TASK GOAL: Swap "refresh icon" for "reload icon" everywhere it appears in the lines below, and repeat the lines with nothing else changed.

INFORMATION SUPPLIED:
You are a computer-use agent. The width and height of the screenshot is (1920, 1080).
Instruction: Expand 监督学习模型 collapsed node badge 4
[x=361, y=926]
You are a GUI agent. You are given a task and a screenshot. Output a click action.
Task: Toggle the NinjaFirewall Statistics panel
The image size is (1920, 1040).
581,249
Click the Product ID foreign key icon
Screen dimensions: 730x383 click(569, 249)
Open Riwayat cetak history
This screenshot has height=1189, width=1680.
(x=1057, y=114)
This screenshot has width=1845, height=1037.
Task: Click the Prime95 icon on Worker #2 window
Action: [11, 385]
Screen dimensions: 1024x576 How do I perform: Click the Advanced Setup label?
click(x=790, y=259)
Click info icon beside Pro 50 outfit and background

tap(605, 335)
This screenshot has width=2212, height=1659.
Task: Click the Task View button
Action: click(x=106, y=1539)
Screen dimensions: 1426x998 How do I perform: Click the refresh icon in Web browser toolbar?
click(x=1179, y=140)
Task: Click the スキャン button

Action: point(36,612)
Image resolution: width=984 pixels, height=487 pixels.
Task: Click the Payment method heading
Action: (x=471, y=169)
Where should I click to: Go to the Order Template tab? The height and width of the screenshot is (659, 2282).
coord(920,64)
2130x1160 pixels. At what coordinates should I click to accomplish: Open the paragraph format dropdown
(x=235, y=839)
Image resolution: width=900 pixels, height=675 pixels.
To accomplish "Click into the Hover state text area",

CORRECT RESULT:
You are a computer-use agent. The width and height of the screenshot is (1920, 1080).
Instruction: Expand 监督学习模型 collapsed node badge 4
[x=361, y=926]
You are a GUI agent. You are given a task and a screenshot. Output a click action.
Task: Toggle the NinjaFirewall Statistics panel
The image size is (1920, 1040).
581,249
Click the Product ID foreign key icon
Screen dimensions: 730x383 click(569, 249)
Open Riwayat cetak history
This screenshot has height=1189, width=1680.
(x=1057, y=114)
This screenshot has width=1845, height=1037.
Task: Click the Prime95 icon on Worker #2 window
Action: [11, 385]
Screen dimensions: 1024x576 How do I perform: Click the Advanced Setup label?
click(x=790, y=259)
Click info icon beside Pro 50 outfit and background

tap(605, 335)
This screenshot has width=2212, height=1659.
Task: Click the Task View button
Action: click(x=106, y=1539)
Screen dimensions: 1426x998 How do I perform: Click the reload icon in Web browser toolbar?
click(x=1179, y=140)
Task: Click the スキャン button

Action: point(36,612)
Image resolution: width=984 pixels, height=487 pixels.
Task: Click the Payment method heading
Action: (x=471, y=169)
Where should I click to: Go to the Order Template tab? The height and width of the screenshot is (659, 2282).
coord(920,64)
2130x1160 pixels. At what coordinates should I click to accomplish: Open the paragraph format dropdown
(x=235, y=839)
Image resolution: width=900 pixels, height=675 pixels.
To accomplish "Click into the Hover state text area",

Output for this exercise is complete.